§ **EXERCISE TASKS**
• 1. According to the Dick Dobeleit biography, which hospital did he help establish?
• 2. Repeat the Dick Dobeleit biography word for word from "- Listed weight: 155" to "football player (1903–1978)".

Dick Dobeleit
- Dick Dobeleit, 1923

Profile
- Position: Fullback

Personal information
- Born: July 4, 1903 Tilsit, East Prussia, German Empire (now Sovetsk, Kaliningrad Oblast, Russia)
- Died: March 2, 1978 (aged 74) Lake Wales, Florida, U.S.
- Listed height: 5 ft 4 in (1.63 m)
- Listed weight: 155 lb (70 kg)

Career information
- High school: Steele (OH)
- College: Ohio State

Career history
- Dayton Triangles (1925–1926);

= Dick Dobeleit =

American football player (1903–1978)

Richard Frank Dobeleit (July 4, 1903 – March 2, 1978) was an American football player.

Dobeleit was born in Tilsit (then part of Germany, now part of Russia) in 1903. He attended Steele High School in Dayton, Ohio, playing at the fullback position for the football team from 1919 to 1921. During Dobeleit's time with the team, it suffered only two losses and claimed a national championship.

He then attended Ohio State University. He played fullback for the 1923 Ohio State Buckeyes football team. He then transferred to Kirksville Osteopathy College to study osteopathic medicine.

He played professional football in the National Football League (NFL) for the Dayton Triangles in 1925 and 1926. He appeared in 12 NFL games.

Dobeleit later practiced medicine in Dayton and helped establish Dayton's Grandview Hospital. His son, Bill Dobeleit, was also a star athlete who was killed in action while serving on the flight deck of an aircraft carrier in the Pacific Theater during World War II.

He moved to Florida in approximately 1971. He died in Lake Wales, Florida, in 1978.

§ **Stored data entries**
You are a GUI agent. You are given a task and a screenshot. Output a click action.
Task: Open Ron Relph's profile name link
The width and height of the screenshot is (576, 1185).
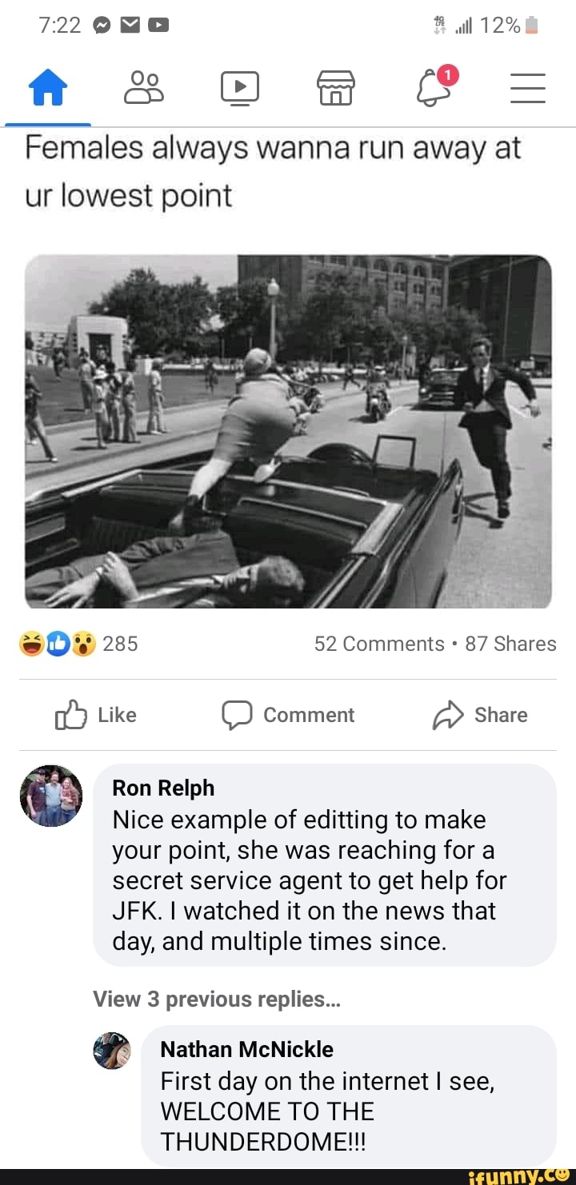point(163,788)
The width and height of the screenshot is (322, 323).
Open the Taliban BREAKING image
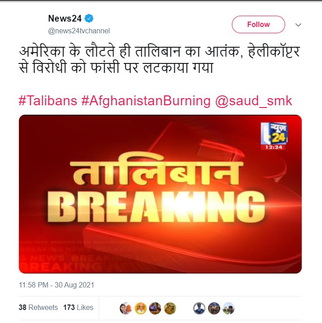(160, 194)
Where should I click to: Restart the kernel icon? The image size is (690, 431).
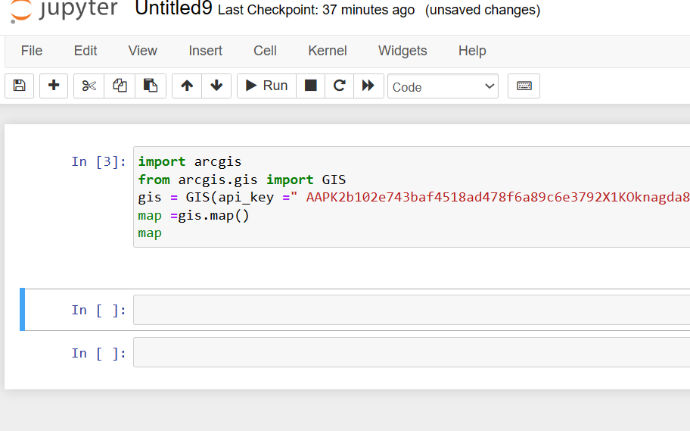click(339, 86)
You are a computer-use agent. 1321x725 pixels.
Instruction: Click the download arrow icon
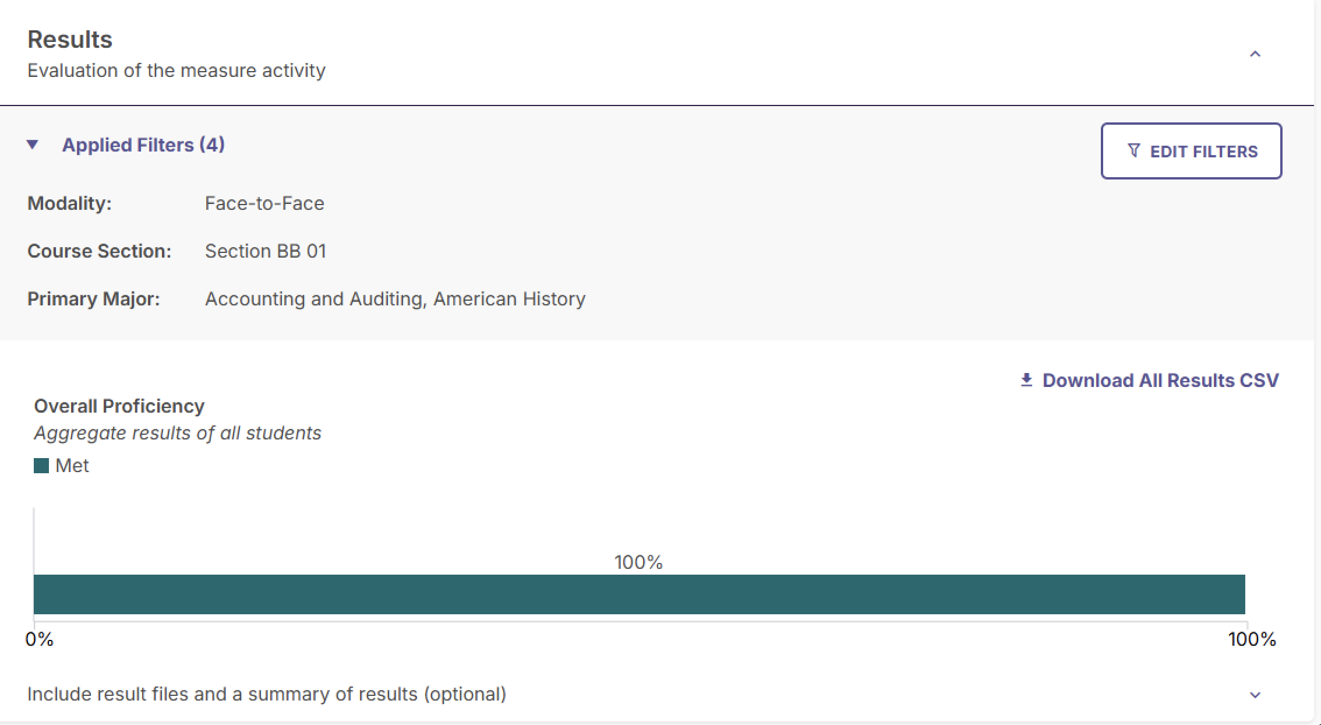1026,380
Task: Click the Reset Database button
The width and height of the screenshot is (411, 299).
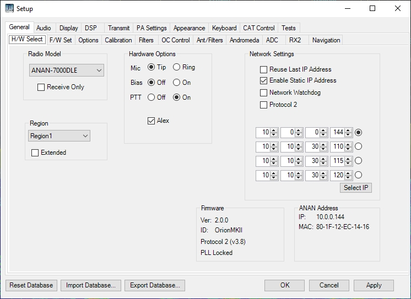Action: [31, 285]
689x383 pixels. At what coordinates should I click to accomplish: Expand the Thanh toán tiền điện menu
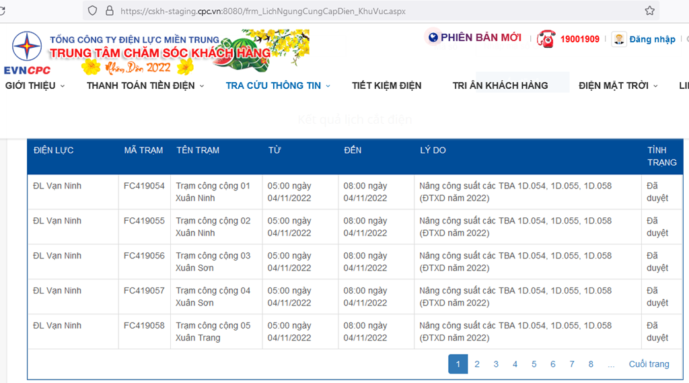click(x=145, y=85)
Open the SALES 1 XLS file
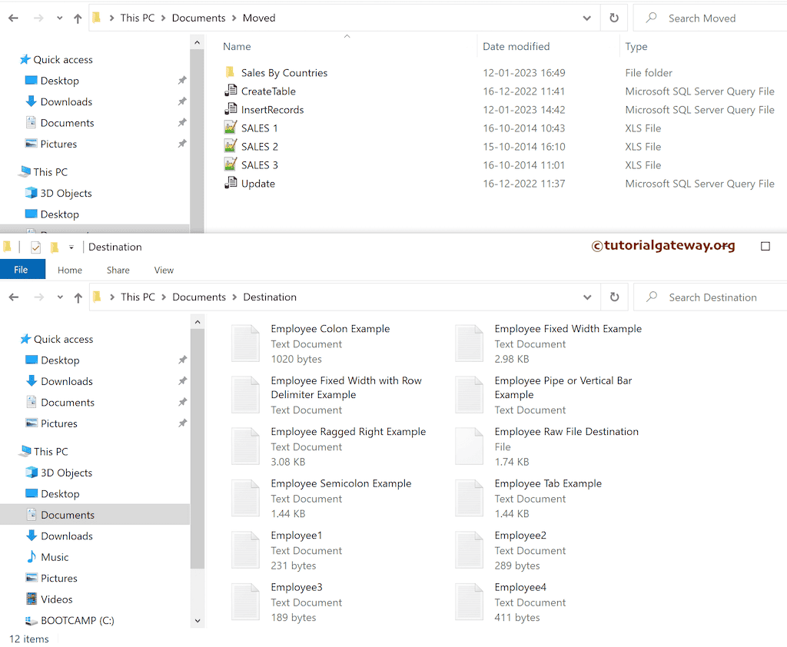This screenshot has height=647, width=787. [x=261, y=128]
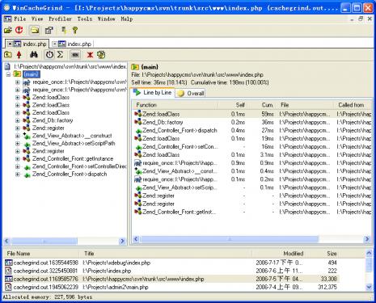Click the open file folder toolbar icon
Image resolution: width=376 pixels, height=303 pixels.
tap(8, 30)
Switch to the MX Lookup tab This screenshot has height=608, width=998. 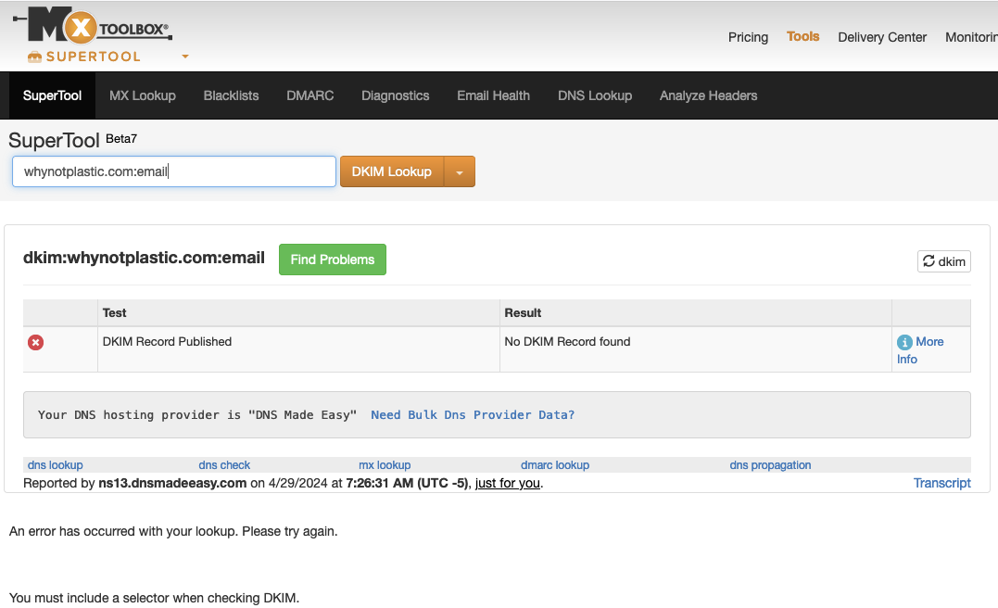[142, 95]
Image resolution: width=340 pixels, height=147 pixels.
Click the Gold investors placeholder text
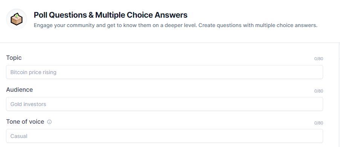point(28,104)
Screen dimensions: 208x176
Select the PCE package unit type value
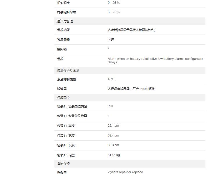(x=111, y=106)
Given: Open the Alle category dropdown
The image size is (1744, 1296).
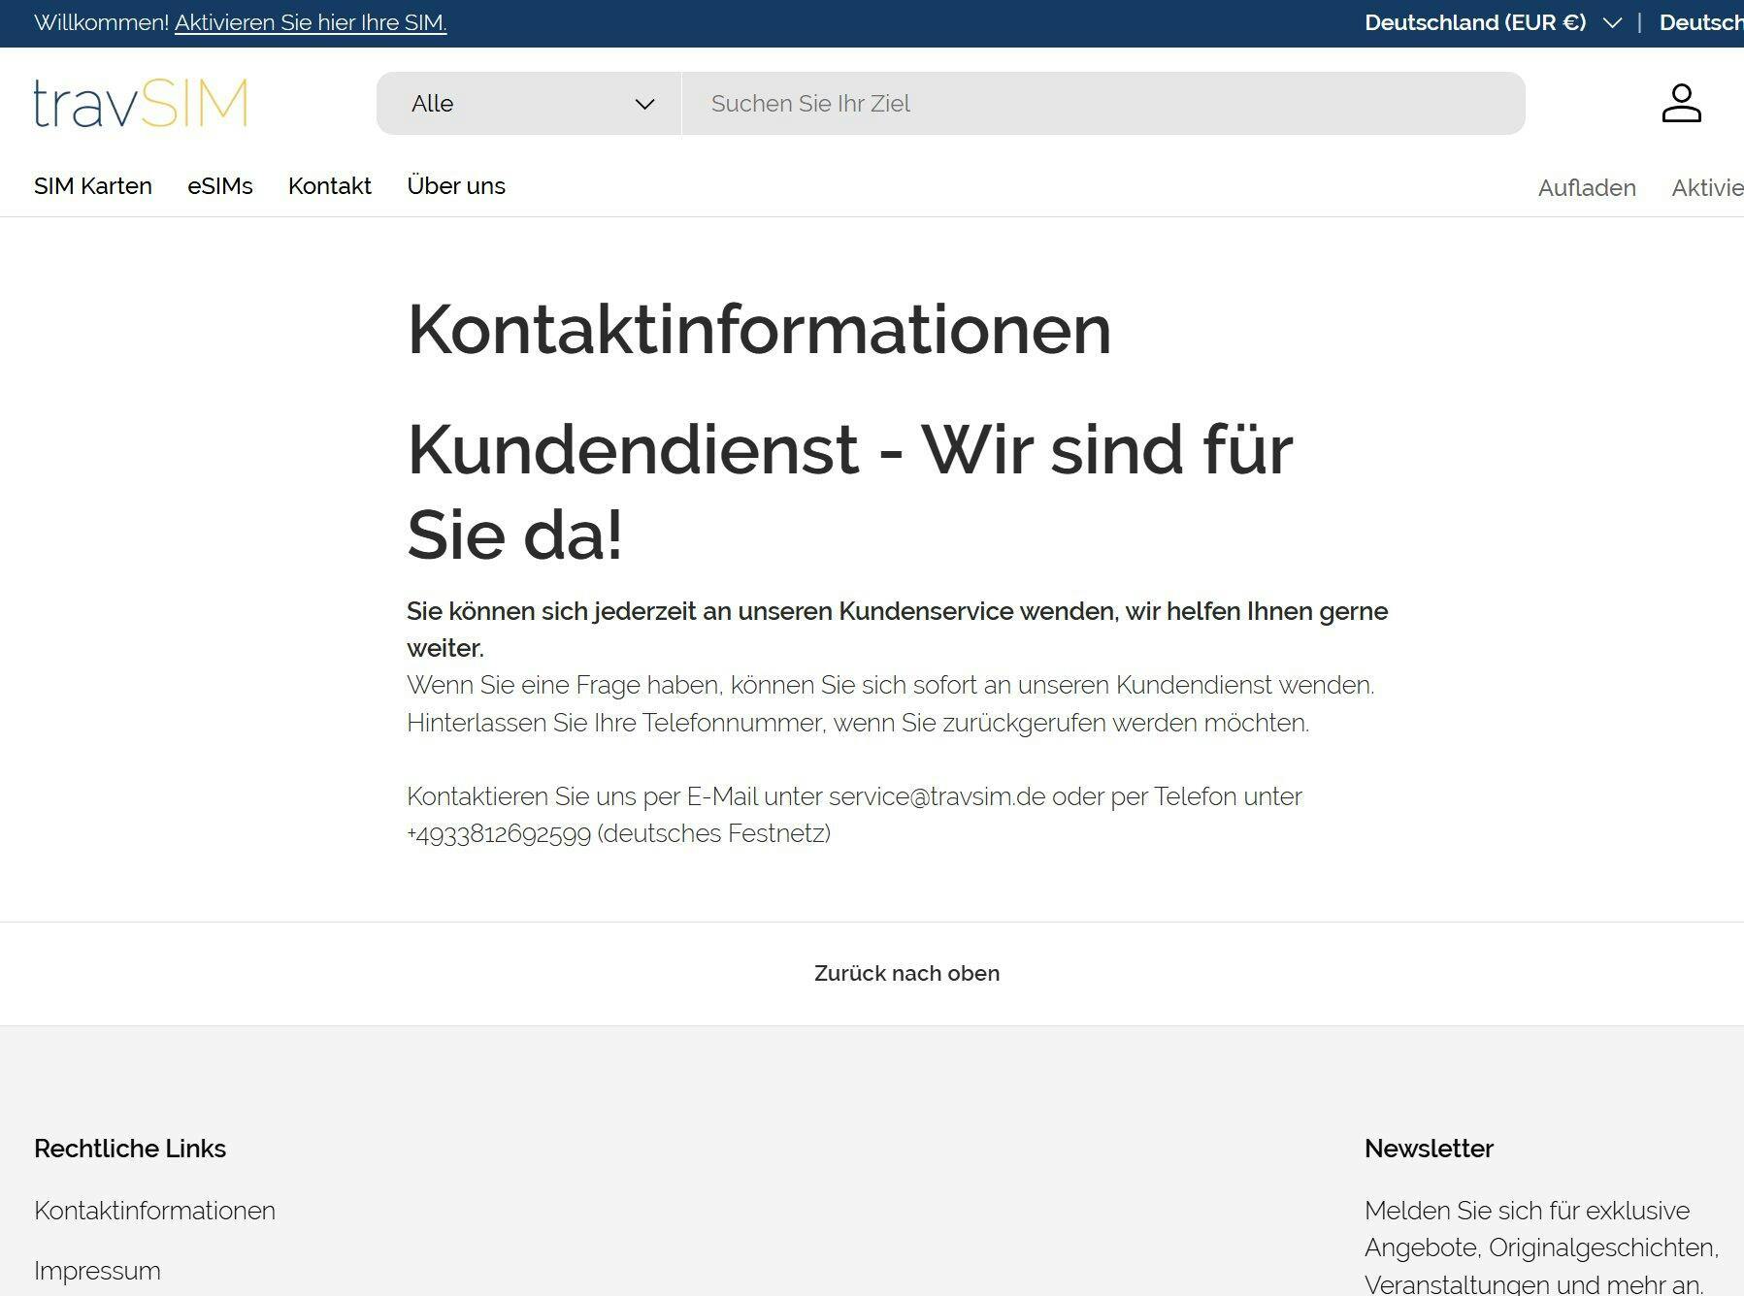Looking at the screenshot, I should pos(529,104).
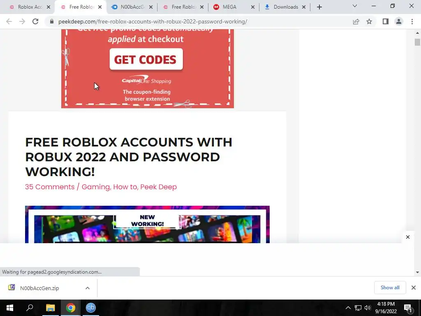Image resolution: width=421 pixels, height=316 pixels.
Task: Open the Chrome profile avatar icon
Action: tap(399, 21)
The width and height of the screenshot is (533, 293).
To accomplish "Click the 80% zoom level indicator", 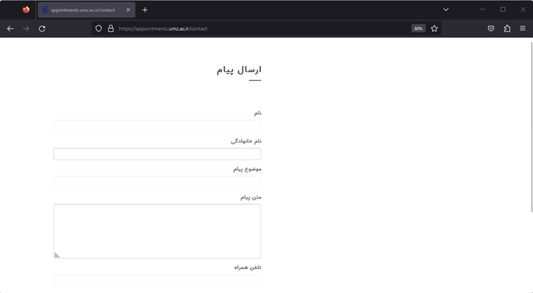I will tap(418, 29).
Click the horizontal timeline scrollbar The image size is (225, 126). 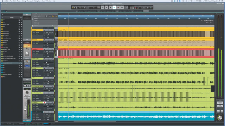tap(95, 121)
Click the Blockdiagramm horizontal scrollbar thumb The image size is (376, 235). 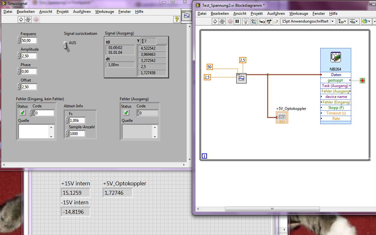(x=272, y=209)
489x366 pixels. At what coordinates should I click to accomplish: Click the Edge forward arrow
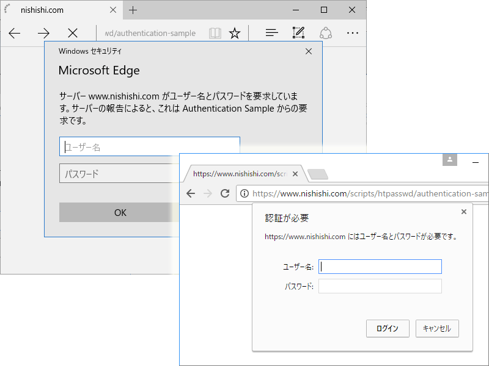pos(43,33)
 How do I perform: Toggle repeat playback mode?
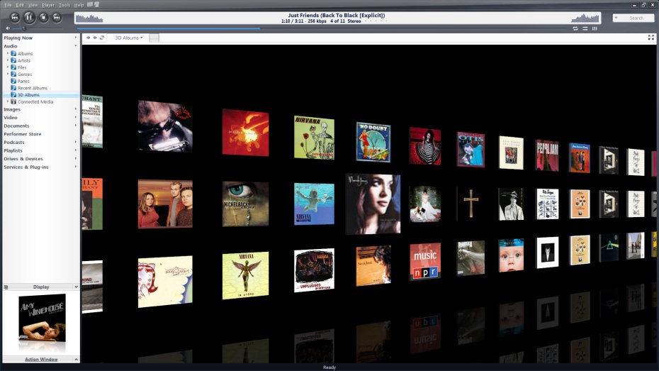click(575, 28)
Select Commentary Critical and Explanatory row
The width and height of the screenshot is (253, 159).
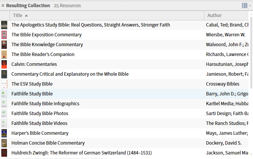(x=70, y=74)
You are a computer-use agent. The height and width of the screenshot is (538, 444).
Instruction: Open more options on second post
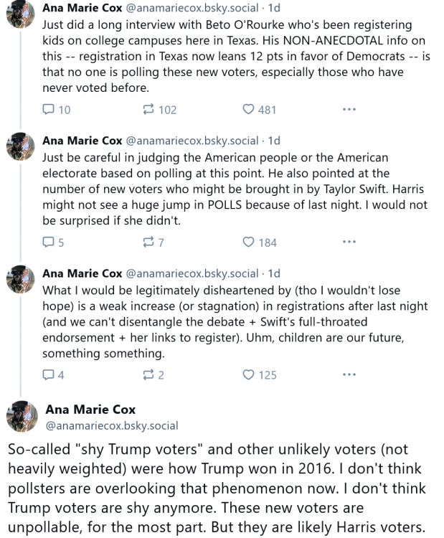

§ **ANSWERS TO THE PROBLEMS**
• 1. Dayton's Grandview Hospital.

• 2.
- Listed weight: 155 lb (70 kg)

Career information
- High school: Steele (OH)
- College: Ohio State

Career history
- Dayton Triangles (1925–1926);

= Dick Dobeleit =

American football player (1903–1978)